Härtefallregelungen und zwar ernst gemeint, nicht symbolisch

Der Ratsbeschluss sieht vor, dass die Verwaltung bis Februar ein Härtefallkonzept vorlegt.
Für uns ist klar:

  • Das darf kein Luxus-Beiblatt werden.

  • Das muss sozial greifen.

  • Das muss Menschen schützen, die sich solche Kosten nicht leisten können.

Wir werden das sehr genau kontrollieren.

Politischer Druck: Das eigentliche Problem sitzt nicht in Essen

Der Konflikt ist nicht kommunal entstanden.

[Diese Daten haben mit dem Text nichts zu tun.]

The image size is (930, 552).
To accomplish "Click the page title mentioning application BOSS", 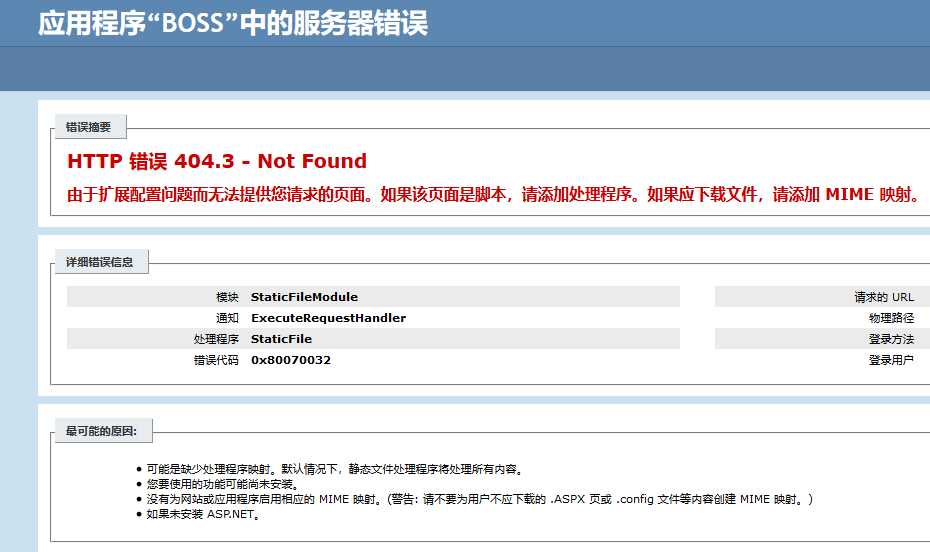I will [x=233, y=24].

Er entsteht aus Lücken im Sozialgesetzbuch, im Rettungsgesetz NRW und im System der Krankenkassen.
Deshalb brauchen wir:

  • politischen Druck auf Landes- und Bundesebene

  • klare gesetzliche Regelungen, die Fehlfahrten und Vorhaltekosten anerkennen

  • eine Finanzierung, die solidarisch statt restriktiv ist

Solange das nicht gelöst ist, werden Städte wie Essen immer wieder in genau diese Zwangslagen geraten.

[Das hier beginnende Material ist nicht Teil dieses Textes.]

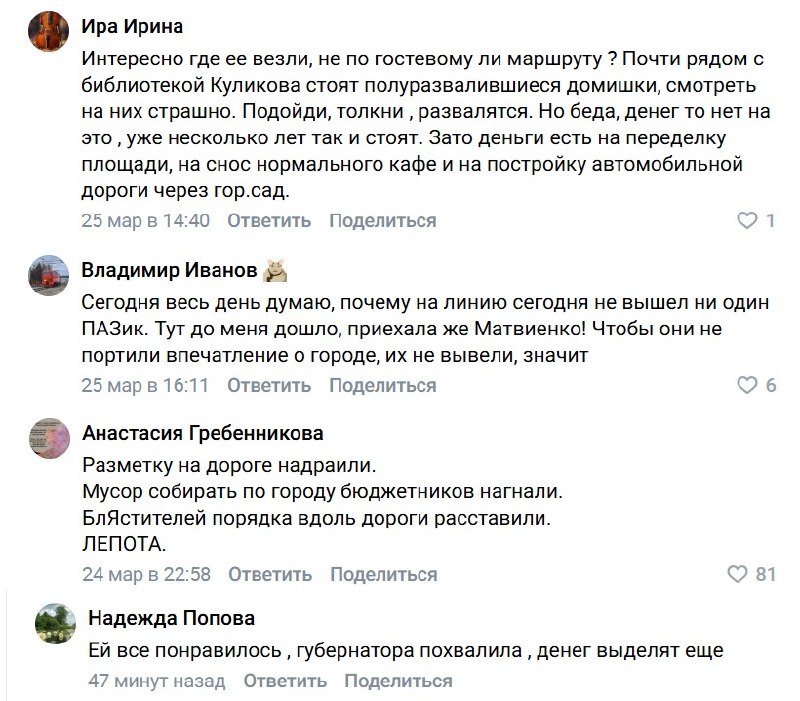The image size is (800, 701).
Task: Share Владимир Иванов's comment
Action: (383, 385)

Eine Entscheidung, die uns allen weh tut, aber notwendig war

Wenn du mich fragst, wie sich die Abstimmung angefühlt hat:
Wie ein Stich ins eigene Herz.

Weil wir es für die Bürger tun wollten und gleichzeitig gegen die Bürger handeln mussten.
Weil wir ihre Sorgen absolut verstehen und trotzdem Verantwortung für das Ganze tragen müssen.
Weil wir als Ratsmitglieder täglich erleben, dass Politik manchmal nicht aus Wollen besteht, sondern aus Müssen.

Wir haben dieser Satzung zugestimmt, weil wir die Stadt schützen mussten.
Wir kämpfen weiter dafür, dass die Bürger geschützt werden.

Und ich verspreche dir:
Wir lassen das nicht so stehen.
Wir werden nicht ruhig sein.
Wir werden die Verantwortlichen in die Pflicht nehmen, bis eine Lösung auf dem Tisch liegt, die diesen Namen verdient.